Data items
*** Block opens ***
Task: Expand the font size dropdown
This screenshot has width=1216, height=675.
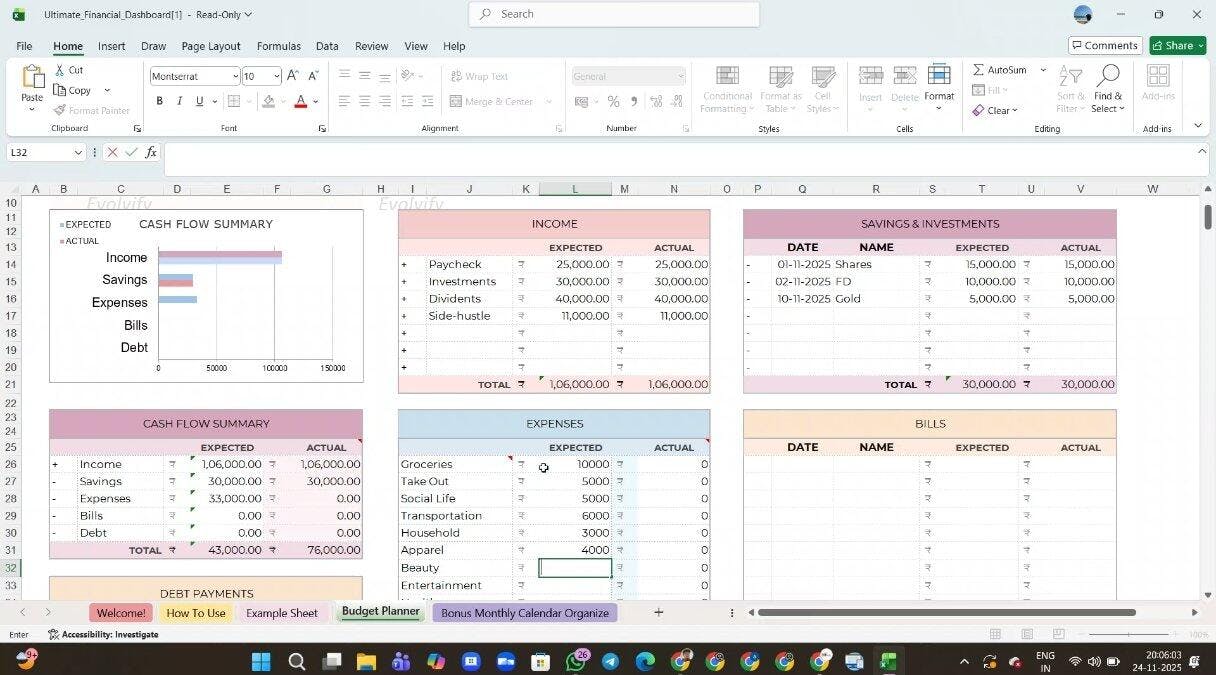Action: (277, 77)
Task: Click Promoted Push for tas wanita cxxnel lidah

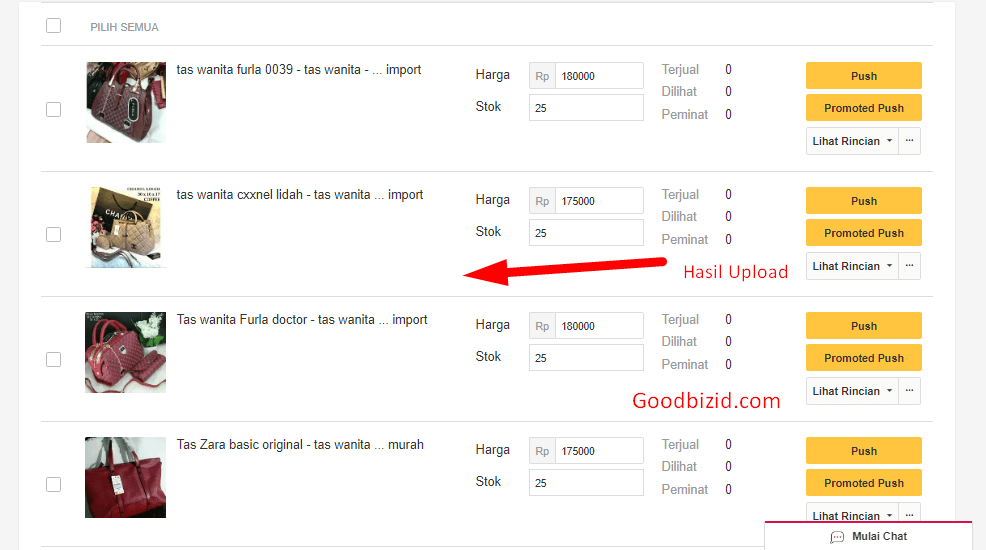Action: pos(863,233)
*** Block closes ***
**Task:** Retype only the lines above from the one with "Task: Click Promoted" through the last, both ends included, keeping every picture out of the copy.

**Written answer:**
Task: Click Promoted Push for tas wanita cxxnel lidah

Action: pos(863,233)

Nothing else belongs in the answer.